2.3. Statistical Analysis

2.3.1. Sequencing Data Preprocessing

The raw sequencing reads were first subjected to quality control to obtain high-quality sequences for subsequent analysis. The cleaning process was performed using fastp (version 0.20.0) for quality control, in conjunction with FLASH (version 1.2.7) for sequence assembly. The specific steps were as follows: bases with a quality score below 20 at the ends of the reads were trimmed. A 50 bp sliding window was applied; if the average quality score within the window was below 20, the bases from that window position to the end of the read were truncated. Reads with a length of less than 50 bp after quality control were filtered out, and reads containing ambiguous bases (N) were also removed to eliminate low-quality sequences. Based on the overlap relationship between the paired-end (PE) reads, the read pairs were assembled into a single sequence. The minimum overlap length was set to 10 bp, and the maximum mismatch ratio allowed in the overlap region of the assembled sequence was 0.2; sequences that did not meet these criteria were discarded. Samples were distinguished, and sequence directions were adjusted according to the barcode and primer information at the ends of the sequences. A mismatch of 0 was allowed for the barcodes, and a maximum of 2 mismatches was allowed for the primers to ensure the accuracy and uniqueness of the sample sequences. Chimeric sequences were removed using USEARCH software(drive5) in conjunction with the Gold database, employing a combination of de novo and reference-based methods.
The operational taxonomic unit (OTU) clustering analysis process was as follows: First, non-repetitive sequences were extracted from the optimized sequences to reduce computational redundancy during the analysis (http://drive5.com/usearch/manual/dereplication.html) (accessed on 5 May 2022). Subsequently, singletons were removed (http://drive5.com/usearch/manual/singletons.html) (accessed on 5 May 2022). The remaining non-repetitive sequences (excluding singletons) were clustered into OTUs based on a 97% similarity threshold. Chimeras were simultaneously removed during the clustering process, ultimately obtaining representative sequences for each OTU. All optimized sequences were then mapped against the OTU representative sequences, and sequences with similarity ≥ 97% were selected to generate an OTU abundance table. Taxonomic analysis was performed using the UCLUST algorithm, comparing the OTU representative sequences against the Silva 18S rRNA database (v138) at an 80% alignment threshold. The microbial community composition of each sample was summarized at two taxonomic levels: phylum and genus. The phylum level reflects the overall community structure, while the genus level reveals key functional taxa.
Origin (version 2024) was used to visualize differences in community structure across the two hydrological periods (flood season and non-flood season). Microsoft Excel (version 2019) and SPSS (version 25.0) were employed for raw data organization and general statistical analysis, respectively. Additionally, the spatial distribution of sampling sites was mapped using CorelDRAW (version 2020).

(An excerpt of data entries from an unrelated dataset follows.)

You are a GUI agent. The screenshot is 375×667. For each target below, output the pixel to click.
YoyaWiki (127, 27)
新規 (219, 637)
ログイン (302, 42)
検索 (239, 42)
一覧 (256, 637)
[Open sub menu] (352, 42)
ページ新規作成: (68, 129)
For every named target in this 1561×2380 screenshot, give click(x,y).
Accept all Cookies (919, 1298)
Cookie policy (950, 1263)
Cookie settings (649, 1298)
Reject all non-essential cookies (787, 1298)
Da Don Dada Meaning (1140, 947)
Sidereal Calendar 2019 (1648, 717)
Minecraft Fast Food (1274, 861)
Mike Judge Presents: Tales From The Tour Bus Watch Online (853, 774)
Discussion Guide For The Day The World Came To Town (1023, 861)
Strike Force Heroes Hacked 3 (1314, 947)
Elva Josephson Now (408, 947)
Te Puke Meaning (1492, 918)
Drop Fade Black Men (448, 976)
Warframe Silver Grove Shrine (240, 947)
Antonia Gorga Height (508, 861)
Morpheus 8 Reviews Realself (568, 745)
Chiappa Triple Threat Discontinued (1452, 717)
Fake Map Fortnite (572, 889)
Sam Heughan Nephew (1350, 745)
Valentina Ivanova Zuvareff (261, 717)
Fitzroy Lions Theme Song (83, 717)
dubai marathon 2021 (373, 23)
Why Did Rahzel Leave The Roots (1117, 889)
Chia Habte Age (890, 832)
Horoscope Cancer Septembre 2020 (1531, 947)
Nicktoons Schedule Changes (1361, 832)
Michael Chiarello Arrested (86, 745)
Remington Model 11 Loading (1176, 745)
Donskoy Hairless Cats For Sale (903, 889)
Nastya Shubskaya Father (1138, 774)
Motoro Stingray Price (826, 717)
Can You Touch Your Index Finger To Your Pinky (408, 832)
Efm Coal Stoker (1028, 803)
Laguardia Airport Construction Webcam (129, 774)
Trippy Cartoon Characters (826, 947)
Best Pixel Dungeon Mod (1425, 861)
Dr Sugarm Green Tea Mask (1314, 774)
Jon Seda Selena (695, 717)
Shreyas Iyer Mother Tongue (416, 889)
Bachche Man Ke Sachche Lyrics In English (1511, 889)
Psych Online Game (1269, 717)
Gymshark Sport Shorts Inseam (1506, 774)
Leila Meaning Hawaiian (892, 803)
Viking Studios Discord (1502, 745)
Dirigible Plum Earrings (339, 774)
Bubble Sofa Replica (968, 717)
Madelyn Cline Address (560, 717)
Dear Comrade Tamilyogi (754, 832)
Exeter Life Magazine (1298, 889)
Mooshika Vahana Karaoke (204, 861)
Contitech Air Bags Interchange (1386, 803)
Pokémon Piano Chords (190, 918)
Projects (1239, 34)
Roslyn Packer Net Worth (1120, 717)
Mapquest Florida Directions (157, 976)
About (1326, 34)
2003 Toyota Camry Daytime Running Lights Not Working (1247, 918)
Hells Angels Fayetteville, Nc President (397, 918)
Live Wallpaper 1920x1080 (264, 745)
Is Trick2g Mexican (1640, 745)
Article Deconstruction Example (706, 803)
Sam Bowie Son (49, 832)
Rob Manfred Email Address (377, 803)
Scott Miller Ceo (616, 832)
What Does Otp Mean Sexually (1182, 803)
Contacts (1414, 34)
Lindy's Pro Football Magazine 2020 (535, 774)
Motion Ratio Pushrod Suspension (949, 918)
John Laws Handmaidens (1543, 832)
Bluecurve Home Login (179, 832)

2.3.2. Assembly Mechanisms of Sedimentary Eukaryotic Microorganisms

Spearman correlation analysis was performed using the igraph package in R (version 4.0.4). Only correlation pairs that were statistically significant (p < 0.05) and exhibited a high absolute correlation strength (|r| > 0.8) were retained for constructing the co-occurrence network. The generated network file was imported into Gephi software (version 0.9.2) for visualization. Key microbial taxa within the network were identified based on node topological properties, such as degree centrality and betweenness centrality [27,28]. The neutral community model was fitted to assess the influence of stochastic processes on community assembly. Neutral model plots were generated using the Hmisc package in R (version 4.0.4). Based on the β-diversity of eukaryotic microbial communities, the Sørensen dissimilarity index (βSOR) was partitioned into spatial turnover (βSIM) and nestedness (βNES) components using the Baselga framework [29]. Specifically, βSIM quantifies species turnover across multi-site assemblages, explicitly controlling for the confounding effects of richness gradients to isolate compositional shifts driven purely by species replacement. βNES captures the nestedness structure of these biotas, defined here as the extent to which species-poor communities represent non-random subsets of species-rich assemblages. βSOR integrates these two components to represent the total compositional dissimilarity between sites; as a holistic metric of β-diversity, it is inherently linked to the proportional overlap of species taxa across the studied communities. By comparing the relative contributions of βSIM and βNES, the dominant community assembly processes could be inferred: whether they are primarily driven by species turnover (e.g., environmental selection, dispersal limitation) or by nestedness (e.g., non-random species gain and loss).

3. Results and Discussion

3.1. Composition and Distribution Patterns of the Sedimentary Eukaryotic Microbial Community

The number of cleaned reads after quality control was 1,605,559, with an average of 53,518.63 cleaned reads per sample and an average read length of 380.98 bp, which ensured sufficient sequencing depth for subsequent analysis. Analysis of eukaryotic communities in the water diversion rivers across different hydrological periods (selecting taxa with a relative abundance >1%) revealed that the communities were predominantly composed of Bacillariophyta, Ciliophora, Arthropoda, and Chlorophyta. Their composition and distribution patterns varied between flood and non-flood seasons (Figure 2). During the non-flood season, Bacillariophyta was the phylum with the highest average relative abundance (22.97% of the total community), followed by Arthropoda (18.99%) and Ciliophora (8.05%). Within Bacillariophyta, Actinocyclus (5.02%) and Stephanodiscus (6.87%) were the dominant genera. In the flood season, Bacillariophyta remained the dominant phylum (14.67%), followed by Ciliophora (11.75%) and Chlorophyta (7.51%). Actinocyclus (3.75%) was the most dominant genus of Bacillariophyta. Hydrodynamic changes and water quality variations induced by riverine water mass mixing may affect the structural composition and diversity of microbial communities [30]. The distribution of Bacillariophyta in freshwater environments is affected by various factors, including nutrient levels and flow velocity [31]. The relative abundance of Bacillariophyta was significantly higher in the non-flood season than in the flood season, which may be associated with variations in water quality and hydraulic conditions in the diversion rivers between the two hydrological periods.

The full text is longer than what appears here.